Ninguém escreveria um título como “Em desfile em carro aberto pelas ruas de Dallas, o Presidente John Kennedy é assassinado com um tiro na cabeça”, mas sim: “Kennedy assassinado”. E em letras garrafais (sempre me intrigou esse termo, logo penso que a notícia é tão grave que as palavras entendem que só tomando uma). Quando Jesus voltar ao mundo dos homens, a manchete será: “Jesus voltou”, e não: “Numa segunda tentativa, Jesus, o Filho de Deus, retorna à Terra para ver se agora vai.”
Pois semana passada, me deparei com uma dessas manchetes longas, nada urgentes. De certa maneira, é um alívio: quer dizer que a Terceira Guerra não começou, que o sertão não virou mar, o mundo não se acabou. A manchete em questão – tão longa que vou dividi-la em duas partes – dizia: “Cientistas estudam voo de beija-flor…”
Pausa.

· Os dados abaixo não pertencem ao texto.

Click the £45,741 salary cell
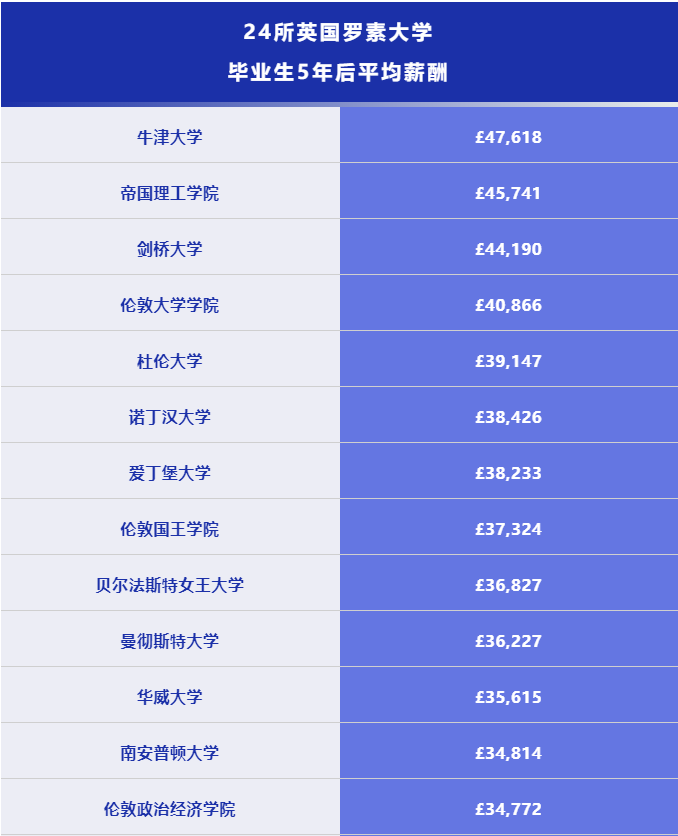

Fiquei animado. Com tanta coisa ruim acontecendo no mundo, vírus ameaçadores e guerras químicas, um punhado de cientistas se detém no voo de um simpático beija-flor. Imagino-os por um instante saindo abraçados do laboratório para ir à varanda observar o voo do bichinho, talvez sentados em cadeiras de balanço, proseando enquanto bebem um refresco de maracujá.

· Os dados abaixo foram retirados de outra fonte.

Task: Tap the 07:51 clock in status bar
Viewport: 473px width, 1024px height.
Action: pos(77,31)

Mas quem não tem refresco é a gente. Pois ao ler a continuação da manchete, lá estava: “…para projetar robôs para guerra de drones.”
É de desanimar qualquer um. Cientistas estudam voo de beija-flor para projetar robôs para guerra de drones. Tadinho do inocente, nem imagina que está sendo espionado para proporcionar armas mais eficazes. Para, com a incrível velocidade de suas asas, que afirmam os tais cientistas, chegam a 50 batidas por segundo, possibilitar reações rápidas, instantâneas, ideais para as batalhas.

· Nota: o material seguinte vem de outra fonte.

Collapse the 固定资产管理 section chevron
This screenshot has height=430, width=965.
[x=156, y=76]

Diz o texto da notícia: “Esses pequenos pássaros são acrobatas aéreos incomparáveis, avançando instantaneamente para frente e para trás, mergulhando rapidamente e planando de volta para cima, inclinando, rolando e até voando de cabeça para baixo. Suas sofisticadas habilidades de voo chamam a atenção dos projetistas de robôs, sobretudo daqueles que estudam o uso de drones na guerra moderna.
Para ser justo, uma coisa eu já tinha reparado: de paz é que o beija-flor não é. Eta bicho briguento. Quem já pendurou do lado de fora da casa um desses bebedouros com umas florzinhas de plástico, na melhor intenção de vê-los chegar e sugar a água com açúcar, já constatou: sempre tem um grandão que assume o território e não deixa nenhum outro chegar – se o fizer, vai levar um carreirão pra deixar de ser atrevido. Dá pena de ver os menores sem chance de beber a aguinha. O mundo é cruel, como demonstram os pegas na natureza e as lutas entre os homens.
Cientistas estudam voo de beija-flor para projetar robôs para guerra de drones. Gente do céu. Por essas e outras é que acho que jamais leremos a manchete “Jesus voltou”. Ele que não vai querer se meter nesse vespeiro de novo. “Eu, hein?”, diria a algum anjo. E com toda razão.